Figure 7 tabulates the f1-score, support, precision, and recall for the trained model. The KNN uses the Minkowski metric for this step. We have also measured the error rate for different k values (k lies between 1 and 40).

Fig. 7
figure 7

Classification report

Figure 8 depicts that the highest error rate is 11% for k = 0 and the lowest error rate of 6% is for k = 6. The error rate remains constant (i.e.) 6% for the value of k greater than 6. The algorithm has been trained using KNN model, and its accuracy is found to be 93% with the maximum error rate of 0.14. Table 1 summarizes the comparison of the proposed model outperforming other methods [23, 26].

Fig. 8
figure 8

Error rate calculation

Table 1 Comparison table

5 Conclusion

To understand the behavior patterns of large networks, detection of anomalies are very important.
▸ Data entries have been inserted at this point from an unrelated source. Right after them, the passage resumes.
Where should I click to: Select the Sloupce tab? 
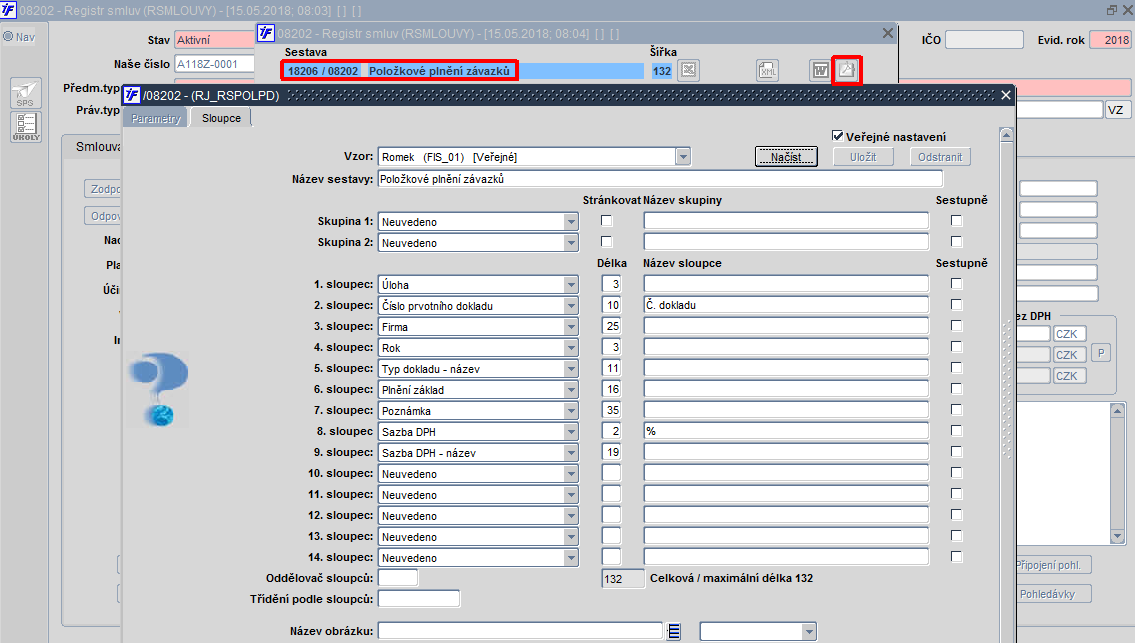[221, 118]
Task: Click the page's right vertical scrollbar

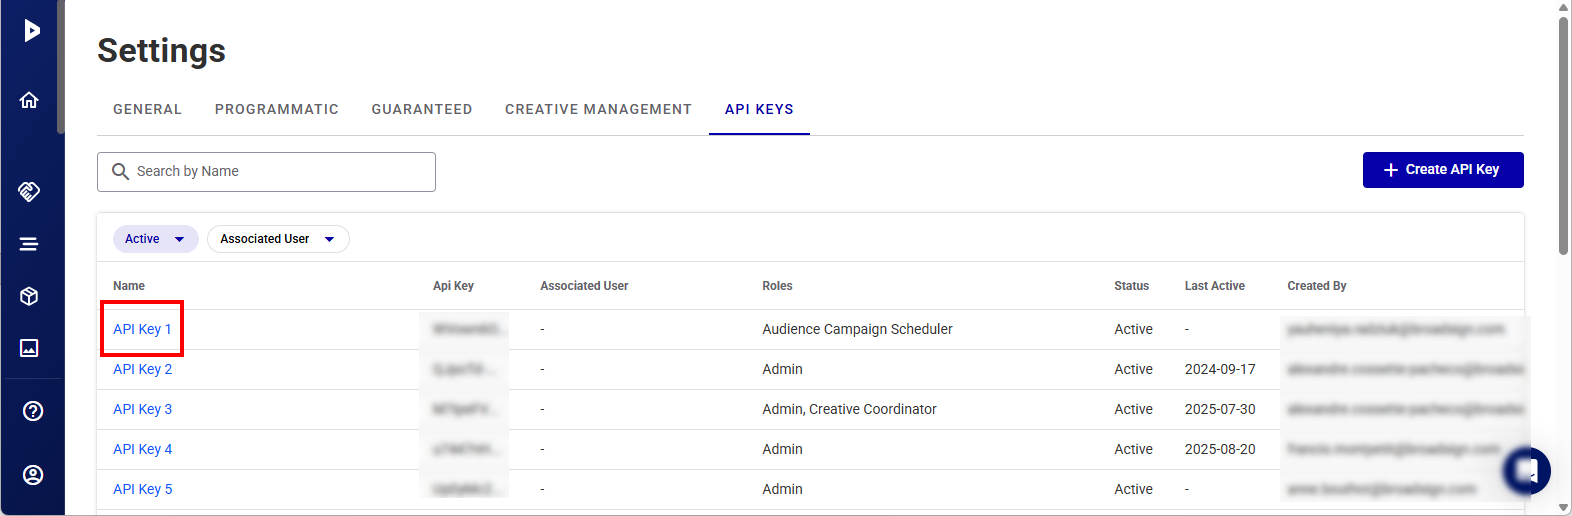Action: 1563,135
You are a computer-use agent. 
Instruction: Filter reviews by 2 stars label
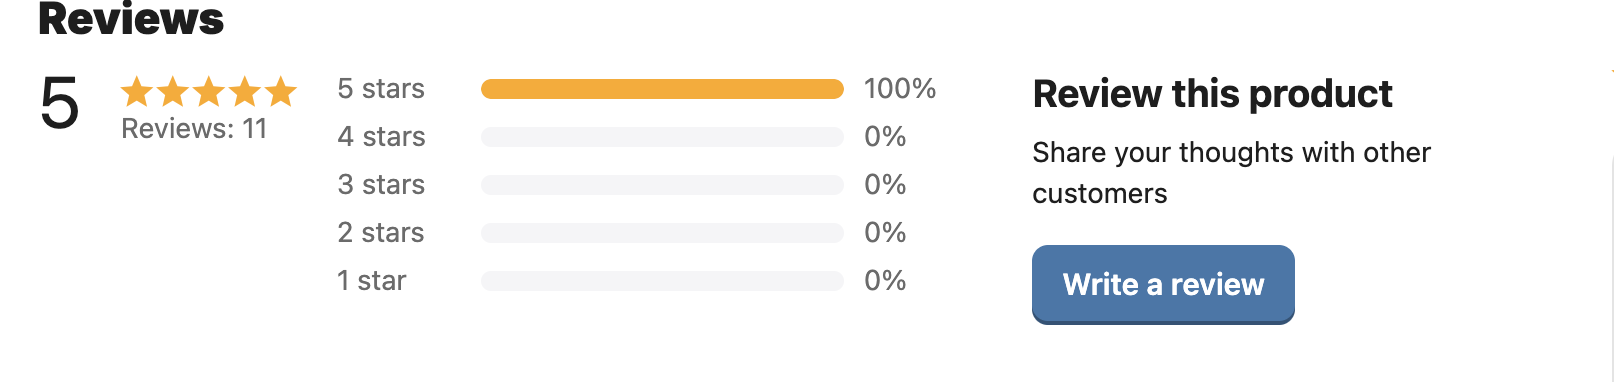click(x=381, y=233)
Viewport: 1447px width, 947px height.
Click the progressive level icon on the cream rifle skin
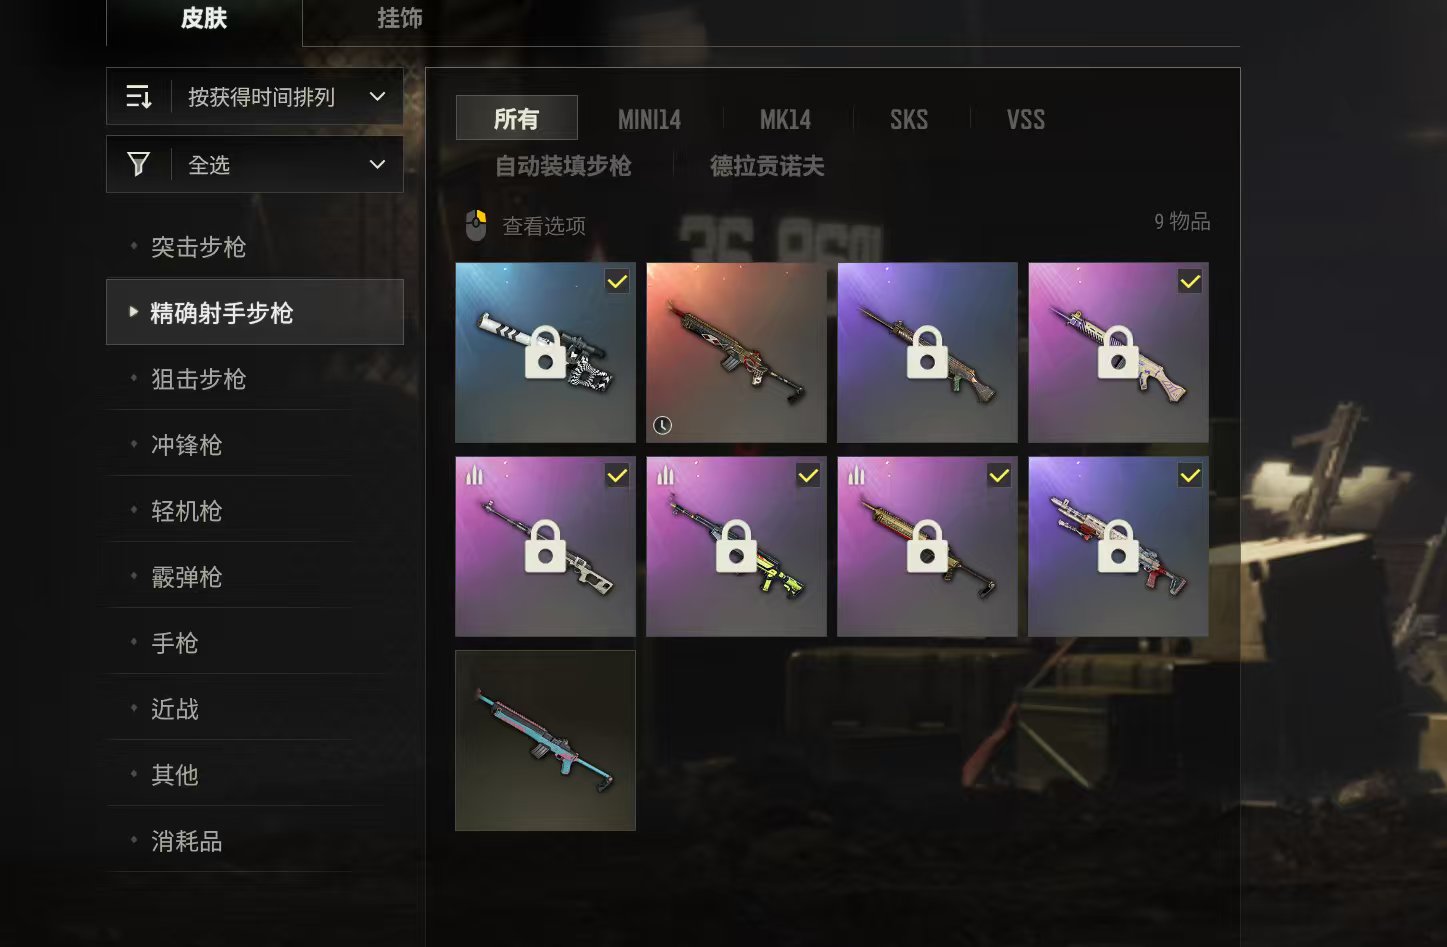(474, 475)
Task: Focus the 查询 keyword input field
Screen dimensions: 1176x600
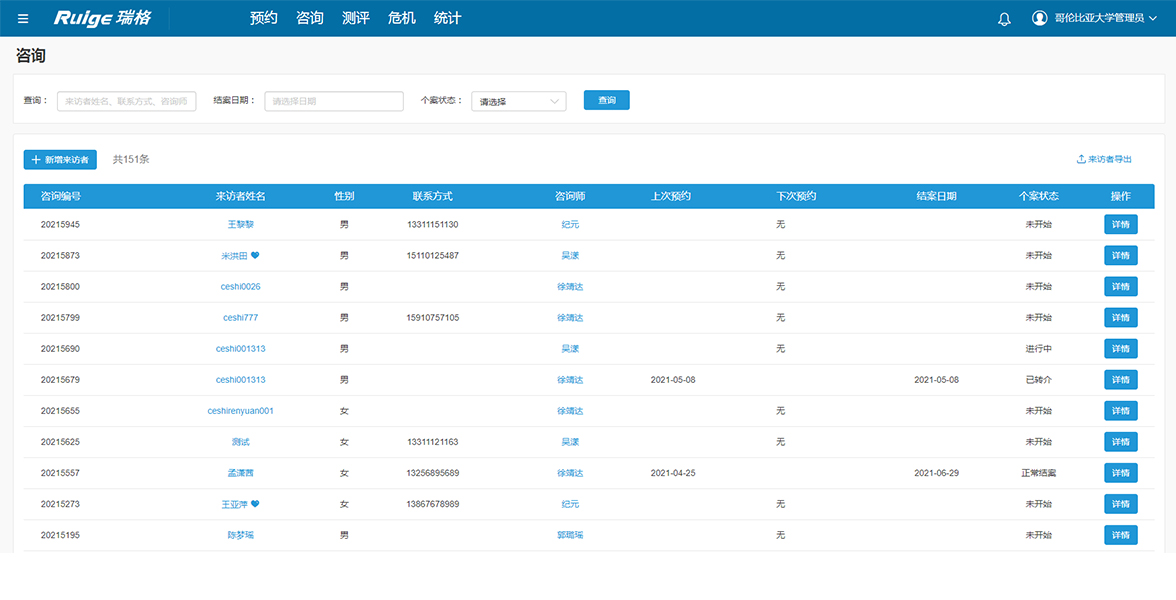Action: pos(126,101)
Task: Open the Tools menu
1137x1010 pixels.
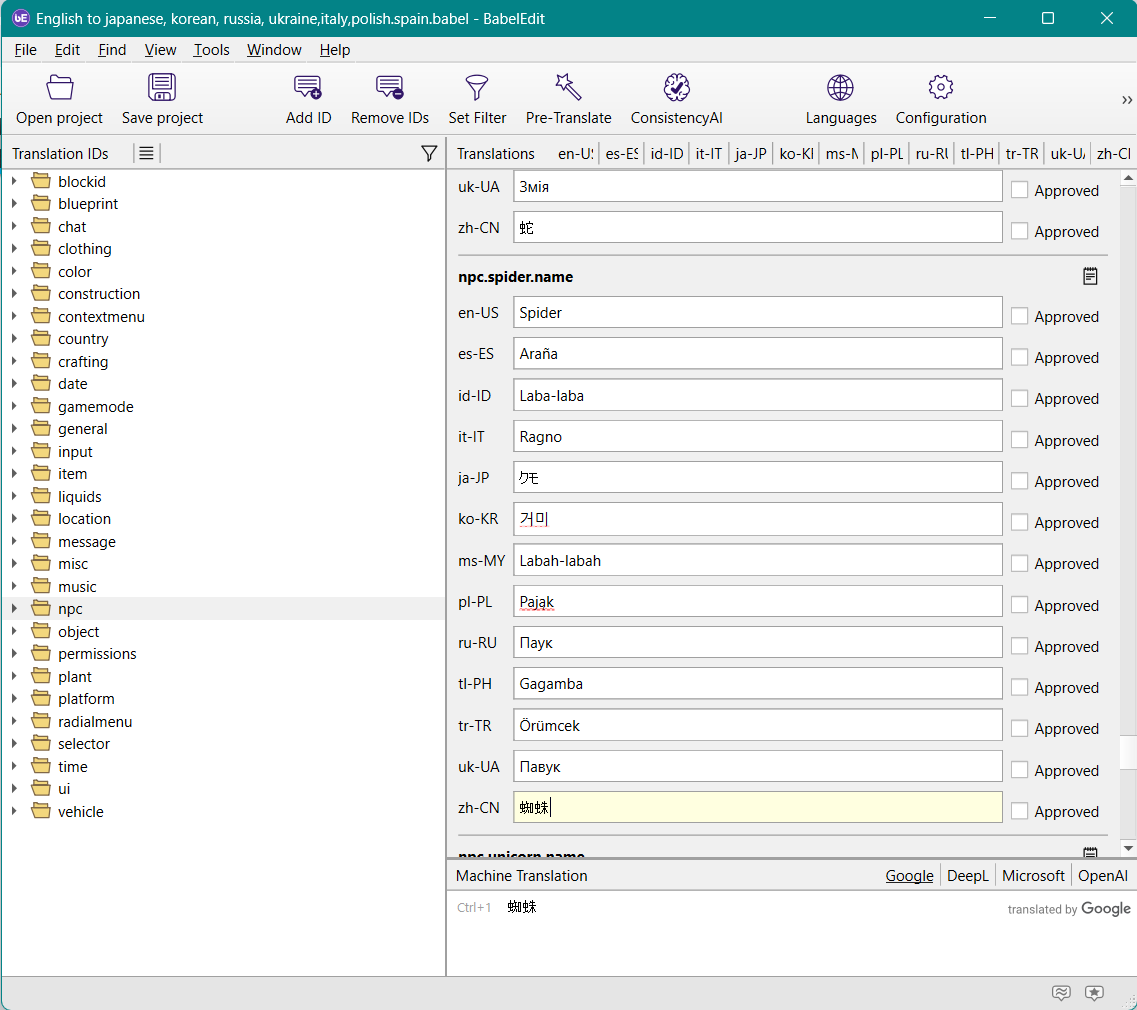Action: pyautogui.click(x=211, y=50)
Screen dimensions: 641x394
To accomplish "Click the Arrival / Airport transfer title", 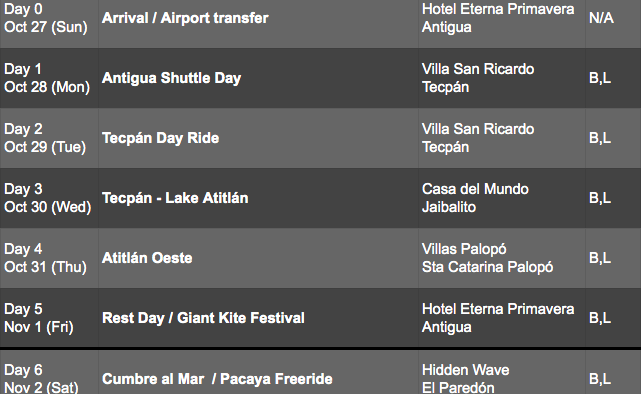I will click(185, 18).
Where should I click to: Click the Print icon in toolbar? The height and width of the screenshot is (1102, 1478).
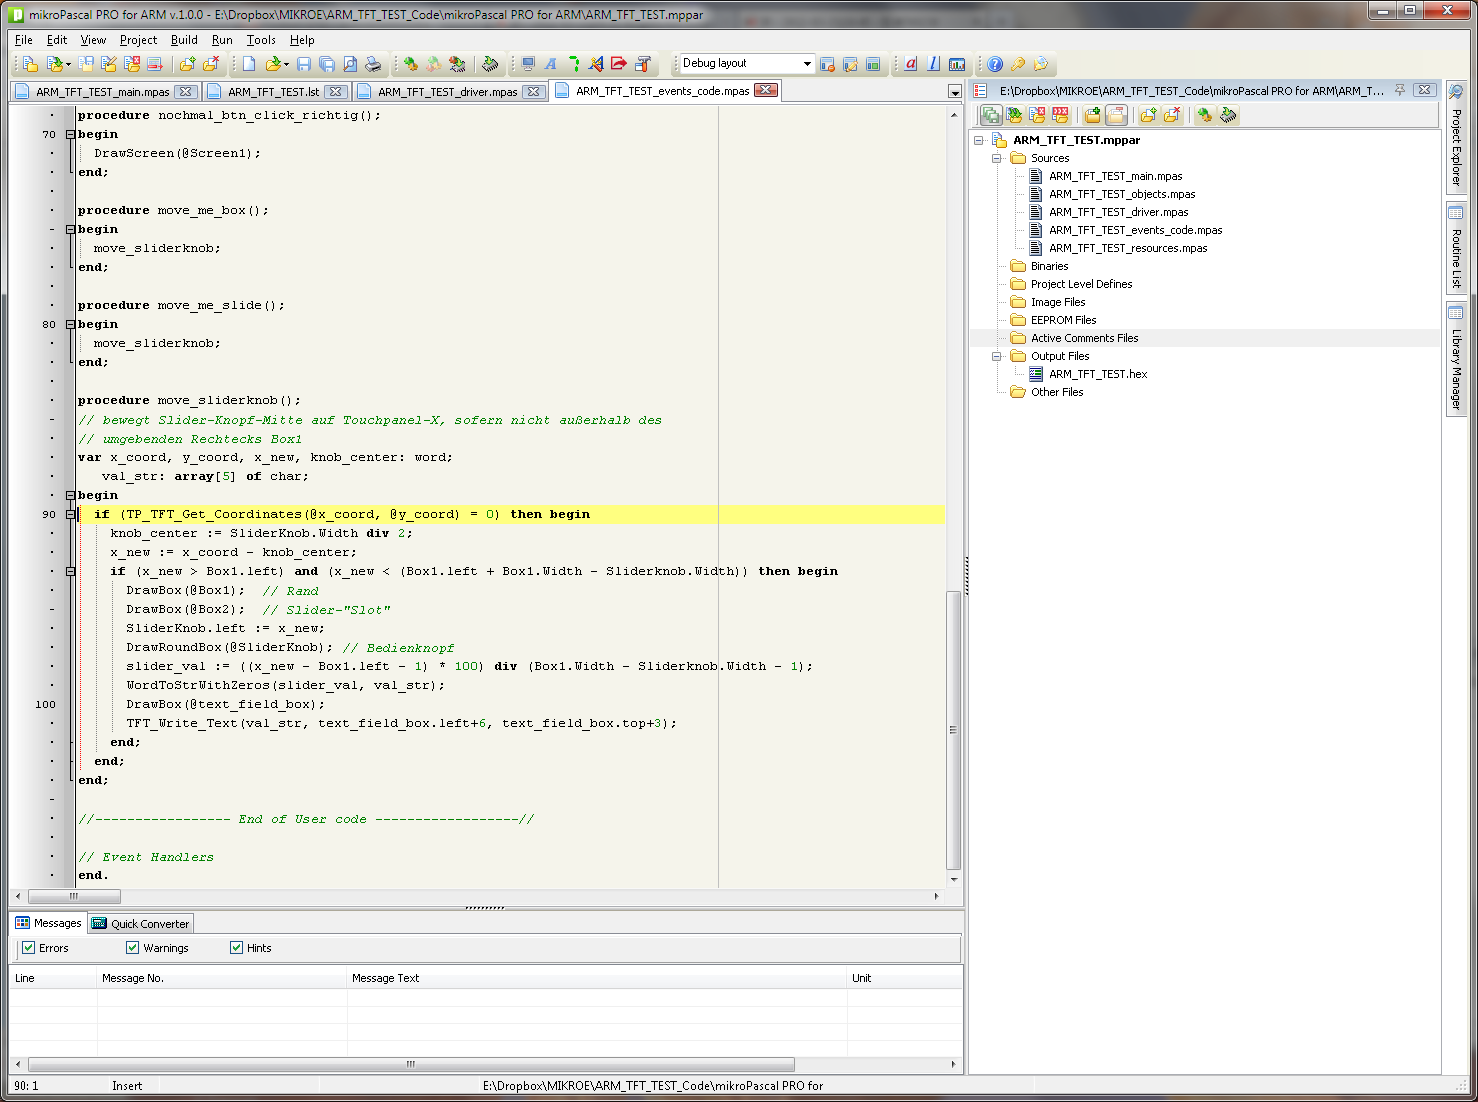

We propose a novel strategy that discovers anomalous nodes on the basis of characteristic traits of the underlying network structure. The method adopts current techniques in machine learning to generate useful communities. We experimented this method in the Facebook social network dataset, but there is considerable scope to be tested with a diverse application. The proposed method is trained using KNN model and its accuracy is found to be 93% with the maximum error rate of 0.14. As for future work, the algorithm can be prolonged to be applied on undirected and dynamic real-world graph datasets. We plan to extend the work to incorporate a neural network learning model so as to increase the performance of the proposed model.